START

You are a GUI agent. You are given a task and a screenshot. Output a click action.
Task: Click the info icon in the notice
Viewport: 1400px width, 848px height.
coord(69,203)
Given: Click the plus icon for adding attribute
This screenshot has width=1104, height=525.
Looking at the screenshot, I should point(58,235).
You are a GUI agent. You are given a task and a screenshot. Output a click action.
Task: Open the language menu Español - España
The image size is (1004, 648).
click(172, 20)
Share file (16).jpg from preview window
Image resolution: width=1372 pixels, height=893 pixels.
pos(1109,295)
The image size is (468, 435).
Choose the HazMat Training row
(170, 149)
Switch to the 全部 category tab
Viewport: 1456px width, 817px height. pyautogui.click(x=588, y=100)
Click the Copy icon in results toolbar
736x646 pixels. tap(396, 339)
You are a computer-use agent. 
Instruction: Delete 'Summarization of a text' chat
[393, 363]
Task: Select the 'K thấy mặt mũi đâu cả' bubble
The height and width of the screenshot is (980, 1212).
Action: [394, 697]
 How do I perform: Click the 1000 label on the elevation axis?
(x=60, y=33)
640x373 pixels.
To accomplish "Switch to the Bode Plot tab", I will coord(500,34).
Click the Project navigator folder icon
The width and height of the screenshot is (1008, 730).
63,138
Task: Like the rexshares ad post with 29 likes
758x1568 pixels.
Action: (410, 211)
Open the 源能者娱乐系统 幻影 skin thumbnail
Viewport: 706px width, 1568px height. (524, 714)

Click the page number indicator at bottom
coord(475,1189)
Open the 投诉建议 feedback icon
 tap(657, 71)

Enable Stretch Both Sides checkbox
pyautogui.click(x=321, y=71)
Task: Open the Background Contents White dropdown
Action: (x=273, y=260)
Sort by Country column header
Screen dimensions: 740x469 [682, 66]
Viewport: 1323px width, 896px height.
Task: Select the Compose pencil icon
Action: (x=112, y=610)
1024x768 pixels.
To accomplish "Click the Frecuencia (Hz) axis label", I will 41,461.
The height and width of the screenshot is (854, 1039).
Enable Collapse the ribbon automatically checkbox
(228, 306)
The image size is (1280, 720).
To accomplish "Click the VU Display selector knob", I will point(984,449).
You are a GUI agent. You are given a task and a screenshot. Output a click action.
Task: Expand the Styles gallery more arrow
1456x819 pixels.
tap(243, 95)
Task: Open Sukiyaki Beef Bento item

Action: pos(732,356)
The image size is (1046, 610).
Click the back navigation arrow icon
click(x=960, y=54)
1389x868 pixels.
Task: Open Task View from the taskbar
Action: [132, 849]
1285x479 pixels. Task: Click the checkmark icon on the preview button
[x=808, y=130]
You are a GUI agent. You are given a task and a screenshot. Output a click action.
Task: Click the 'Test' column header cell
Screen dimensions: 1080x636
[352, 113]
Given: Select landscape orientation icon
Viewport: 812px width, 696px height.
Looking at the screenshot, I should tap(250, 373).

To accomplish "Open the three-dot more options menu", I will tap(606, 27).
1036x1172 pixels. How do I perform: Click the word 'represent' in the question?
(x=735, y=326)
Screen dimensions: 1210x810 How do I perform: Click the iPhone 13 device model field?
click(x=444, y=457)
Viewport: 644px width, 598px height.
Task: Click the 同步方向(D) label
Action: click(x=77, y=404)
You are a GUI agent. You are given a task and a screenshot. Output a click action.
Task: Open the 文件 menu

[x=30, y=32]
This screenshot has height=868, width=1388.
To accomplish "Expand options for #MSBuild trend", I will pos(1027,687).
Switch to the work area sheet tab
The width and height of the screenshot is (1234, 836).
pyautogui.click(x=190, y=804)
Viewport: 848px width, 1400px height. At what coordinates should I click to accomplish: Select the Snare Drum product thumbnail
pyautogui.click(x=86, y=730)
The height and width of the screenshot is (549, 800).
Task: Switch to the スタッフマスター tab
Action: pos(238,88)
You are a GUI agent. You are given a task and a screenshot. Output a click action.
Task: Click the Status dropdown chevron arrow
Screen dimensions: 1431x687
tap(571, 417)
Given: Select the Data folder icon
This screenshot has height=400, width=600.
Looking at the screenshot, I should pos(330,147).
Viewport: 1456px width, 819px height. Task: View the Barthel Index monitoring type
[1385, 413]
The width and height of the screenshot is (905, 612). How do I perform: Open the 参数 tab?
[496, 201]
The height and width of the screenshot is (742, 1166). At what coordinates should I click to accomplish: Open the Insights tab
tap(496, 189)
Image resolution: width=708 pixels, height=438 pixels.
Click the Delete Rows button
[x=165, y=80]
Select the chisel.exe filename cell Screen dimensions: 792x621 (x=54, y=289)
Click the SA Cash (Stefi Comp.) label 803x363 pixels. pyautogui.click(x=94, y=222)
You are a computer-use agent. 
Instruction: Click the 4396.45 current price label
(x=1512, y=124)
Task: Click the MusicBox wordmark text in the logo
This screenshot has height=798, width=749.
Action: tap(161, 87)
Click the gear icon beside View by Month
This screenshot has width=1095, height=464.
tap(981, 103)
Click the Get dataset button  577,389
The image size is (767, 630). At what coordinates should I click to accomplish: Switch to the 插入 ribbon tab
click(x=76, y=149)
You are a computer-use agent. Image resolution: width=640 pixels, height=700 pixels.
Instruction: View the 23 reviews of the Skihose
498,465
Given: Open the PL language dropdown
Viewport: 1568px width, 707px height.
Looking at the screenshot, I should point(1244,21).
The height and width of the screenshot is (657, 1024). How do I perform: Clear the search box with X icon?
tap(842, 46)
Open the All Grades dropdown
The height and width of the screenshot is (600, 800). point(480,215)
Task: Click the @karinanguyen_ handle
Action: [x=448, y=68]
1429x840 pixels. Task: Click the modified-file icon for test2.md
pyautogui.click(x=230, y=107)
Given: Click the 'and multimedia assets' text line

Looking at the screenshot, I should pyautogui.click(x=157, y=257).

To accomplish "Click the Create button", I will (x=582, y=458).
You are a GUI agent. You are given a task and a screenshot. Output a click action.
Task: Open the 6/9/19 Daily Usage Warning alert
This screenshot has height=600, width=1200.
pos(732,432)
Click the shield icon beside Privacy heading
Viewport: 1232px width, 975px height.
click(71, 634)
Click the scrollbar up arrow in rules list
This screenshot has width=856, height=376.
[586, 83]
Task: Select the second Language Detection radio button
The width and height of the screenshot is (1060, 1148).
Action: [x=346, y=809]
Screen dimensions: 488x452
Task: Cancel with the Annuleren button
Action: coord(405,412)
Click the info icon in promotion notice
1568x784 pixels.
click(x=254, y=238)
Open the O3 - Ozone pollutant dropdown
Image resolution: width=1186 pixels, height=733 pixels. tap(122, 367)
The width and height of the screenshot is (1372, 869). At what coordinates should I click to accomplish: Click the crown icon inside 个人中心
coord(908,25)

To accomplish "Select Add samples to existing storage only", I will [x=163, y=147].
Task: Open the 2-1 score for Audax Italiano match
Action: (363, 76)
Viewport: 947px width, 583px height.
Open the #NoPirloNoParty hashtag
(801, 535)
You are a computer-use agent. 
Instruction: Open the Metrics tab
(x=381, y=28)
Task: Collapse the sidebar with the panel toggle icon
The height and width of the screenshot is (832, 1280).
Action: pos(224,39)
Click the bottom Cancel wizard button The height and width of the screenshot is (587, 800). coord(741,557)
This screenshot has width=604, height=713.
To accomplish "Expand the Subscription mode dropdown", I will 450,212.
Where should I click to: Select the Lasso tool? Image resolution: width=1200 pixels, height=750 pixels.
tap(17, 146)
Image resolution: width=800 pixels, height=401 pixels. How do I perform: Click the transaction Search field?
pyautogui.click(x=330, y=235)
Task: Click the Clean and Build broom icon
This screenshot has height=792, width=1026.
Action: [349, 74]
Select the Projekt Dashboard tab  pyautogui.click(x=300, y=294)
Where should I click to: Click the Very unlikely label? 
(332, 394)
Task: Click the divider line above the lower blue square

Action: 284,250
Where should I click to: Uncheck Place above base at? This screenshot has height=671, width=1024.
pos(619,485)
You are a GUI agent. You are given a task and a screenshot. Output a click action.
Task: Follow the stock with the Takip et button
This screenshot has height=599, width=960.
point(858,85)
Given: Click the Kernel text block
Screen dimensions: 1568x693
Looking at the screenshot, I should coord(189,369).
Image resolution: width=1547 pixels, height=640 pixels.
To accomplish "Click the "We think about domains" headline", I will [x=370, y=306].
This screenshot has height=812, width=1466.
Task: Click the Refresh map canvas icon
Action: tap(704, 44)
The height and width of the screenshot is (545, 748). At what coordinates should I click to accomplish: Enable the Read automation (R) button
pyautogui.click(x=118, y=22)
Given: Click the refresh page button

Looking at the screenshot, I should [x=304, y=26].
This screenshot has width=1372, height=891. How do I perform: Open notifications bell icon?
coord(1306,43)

END

_WHAT TO PRODUCE:_
Set out the lines above as a numbered list, from the line with "Select the chisel.exe" to the line with "Click the Get", including both. Leave out any blank lines.

_THE SOLUTION:_
1. Select the chisel.exe filename cell Screen dimensions: 792x621 (x=54, y=289)
2. Click the SA Cash (Stefi Comp.) label 803x363 pixels. pyautogui.click(x=94, y=222)
3. You are a computer-use agent. 
4. Instruction: Click the 4396.45 current price label
5. (x=1512, y=124)
6. Task: Click the MusicBox wordmark text in the logo
7. This screenshot has height=798, width=749.
8. Action: tap(161, 87)
9. Click the gear icon beside View by Month
10. This screenshot has width=1095, height=464.
11. tap(981, 103)
12. Click the Get dataset button  577,389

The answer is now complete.